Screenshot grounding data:

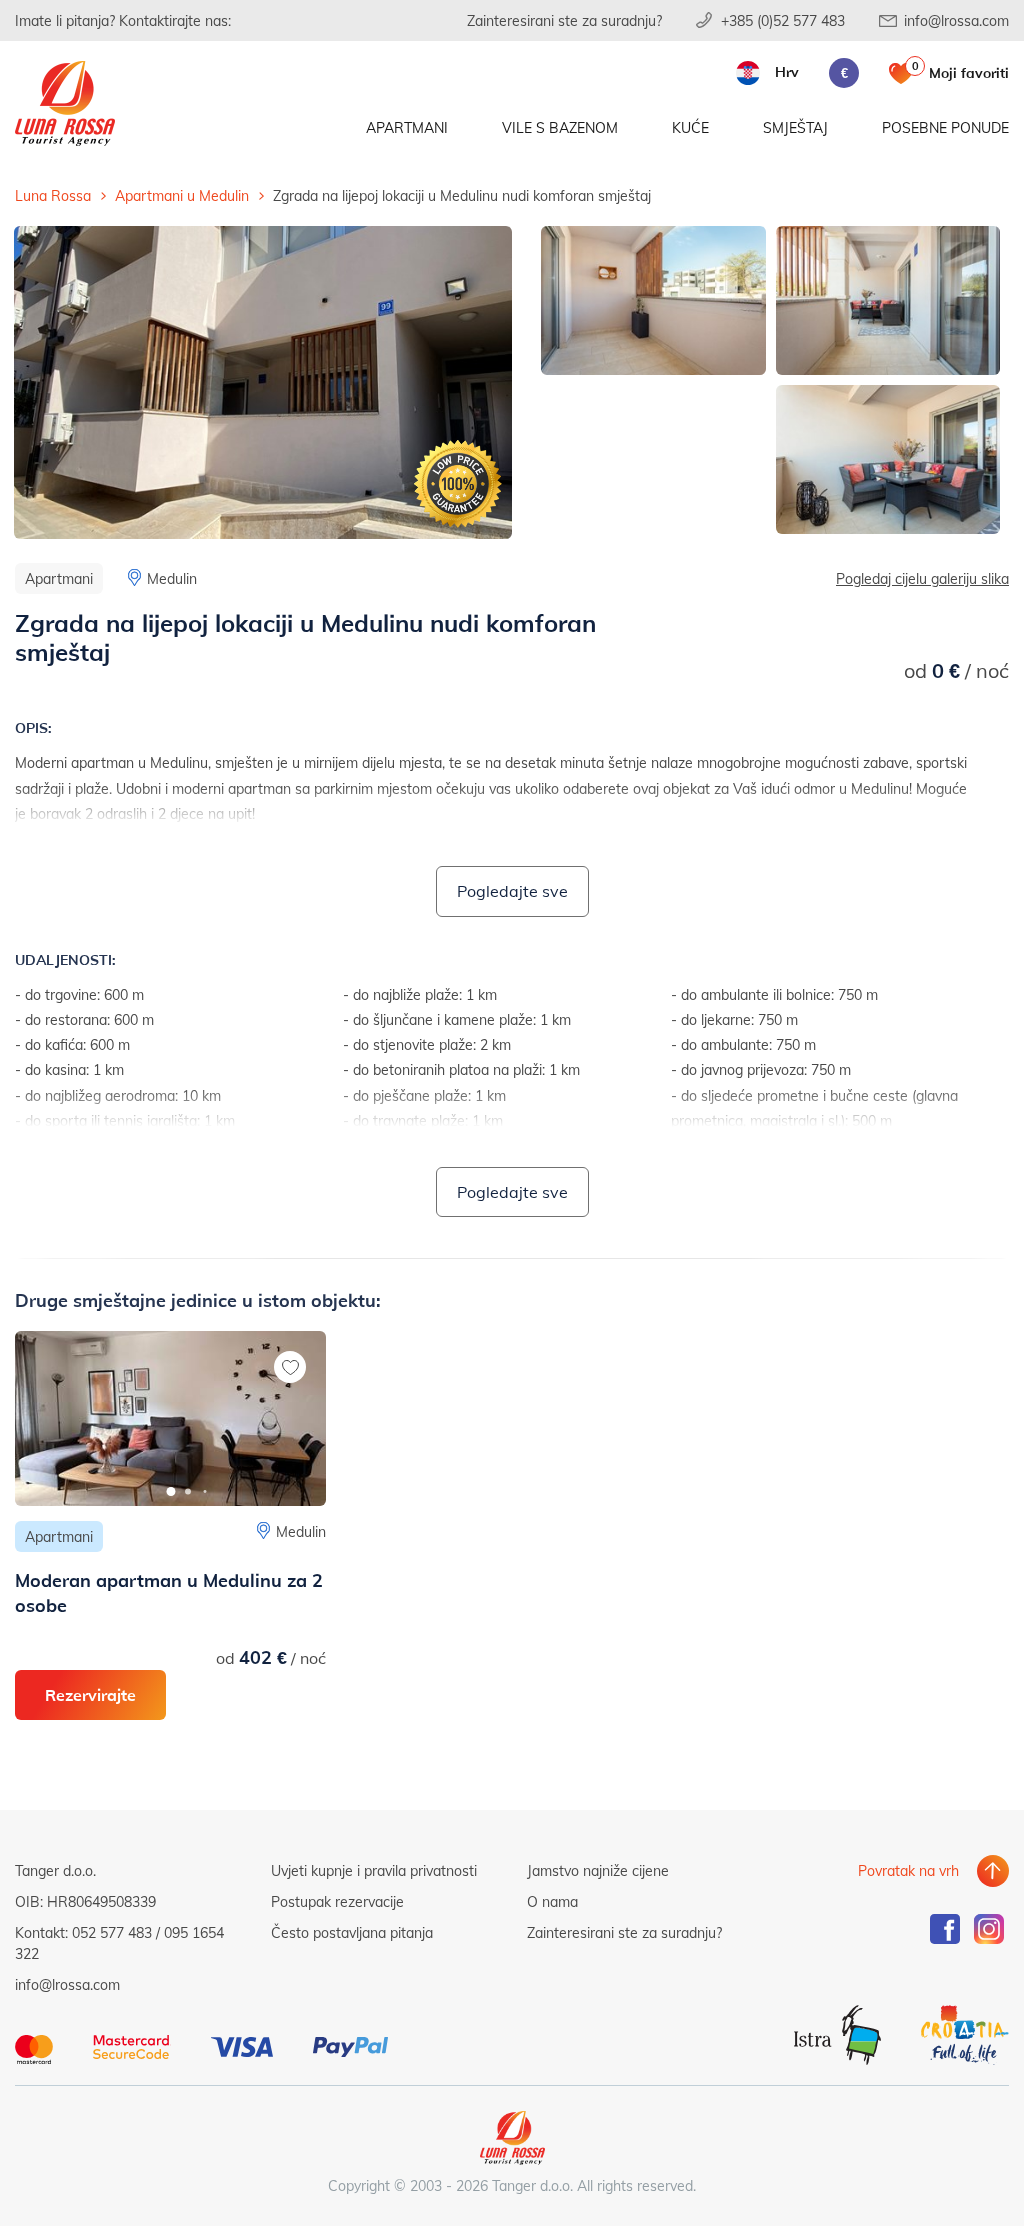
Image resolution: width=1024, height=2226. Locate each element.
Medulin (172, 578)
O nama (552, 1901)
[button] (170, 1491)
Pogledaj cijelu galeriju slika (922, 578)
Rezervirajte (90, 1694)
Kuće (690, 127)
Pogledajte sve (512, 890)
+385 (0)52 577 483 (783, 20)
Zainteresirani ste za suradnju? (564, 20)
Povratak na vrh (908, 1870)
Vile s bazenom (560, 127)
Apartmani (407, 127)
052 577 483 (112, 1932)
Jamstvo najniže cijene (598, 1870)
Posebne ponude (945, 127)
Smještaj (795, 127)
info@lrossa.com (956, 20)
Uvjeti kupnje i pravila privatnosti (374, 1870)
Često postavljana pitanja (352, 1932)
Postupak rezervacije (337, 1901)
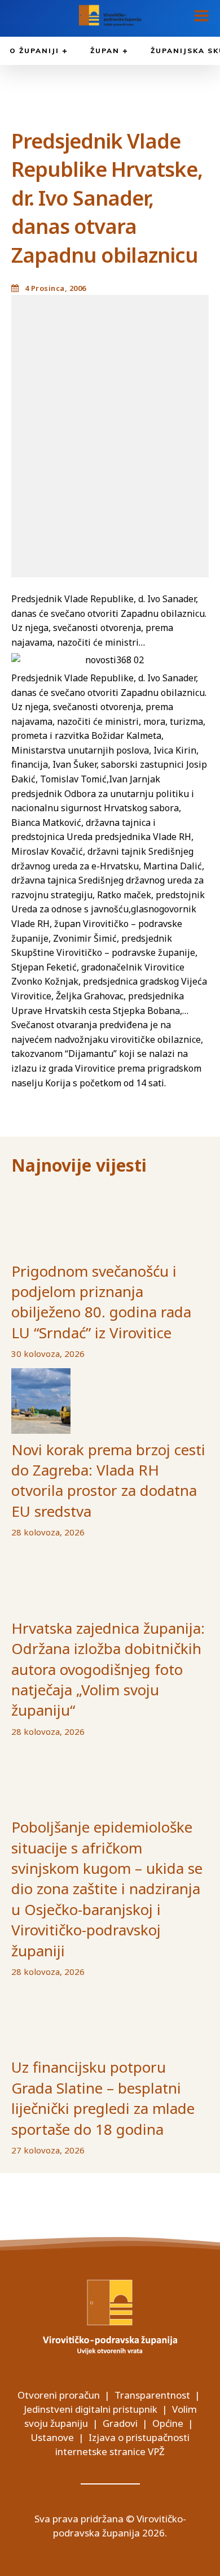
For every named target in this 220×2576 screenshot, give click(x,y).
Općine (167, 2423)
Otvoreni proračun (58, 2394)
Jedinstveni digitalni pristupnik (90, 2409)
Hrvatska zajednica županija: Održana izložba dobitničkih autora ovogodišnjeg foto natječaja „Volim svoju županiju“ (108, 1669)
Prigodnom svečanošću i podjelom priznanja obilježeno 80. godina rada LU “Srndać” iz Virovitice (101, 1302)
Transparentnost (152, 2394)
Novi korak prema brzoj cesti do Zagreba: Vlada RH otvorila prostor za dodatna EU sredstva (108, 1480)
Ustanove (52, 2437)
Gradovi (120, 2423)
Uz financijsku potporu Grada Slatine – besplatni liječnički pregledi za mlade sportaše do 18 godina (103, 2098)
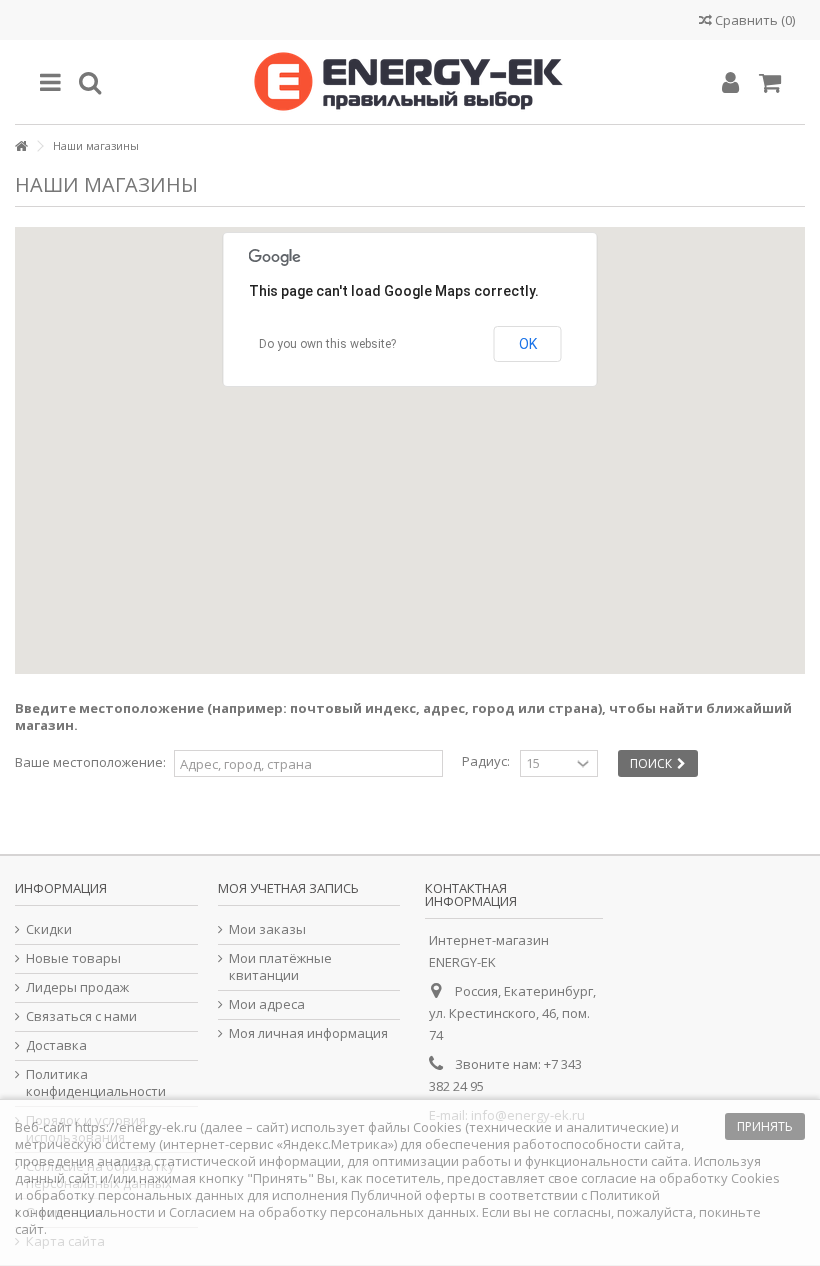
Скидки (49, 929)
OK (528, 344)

▶ Task goal: Pictures excluded, repeat the records exactly from their opening line through the line containing "Uvjeti kupnje i".

▶ Answer below:
Image resolution: width=1024, height=2226. Locate each element.
Medulin (172, 578)
O nama (552, 1901)
[button] (170, 1491)
Pogledaj cijelu galeriju slika (922, 578)
Rezervirajte (90, 1694)
Kuće (690, 127)
Pogledajte sve (512, 890)
+385 (0)52 577 483 (783, 20)
Zainteresirani ste za suradnju? (564, 20)
Povratak na vrh (908, 1870)
Vile s bazenom (560, 127)
Apartmani (407, 127)
052 577 483 (112, 1932)
Jamstvo najniže cijene (598, 1870)
Posebne ponude (945, 127)
Smještaj (795, 127)
info@lrossa.com (956, 20)
Uvjeti kupnje i pravila privatnosti (374, 1870)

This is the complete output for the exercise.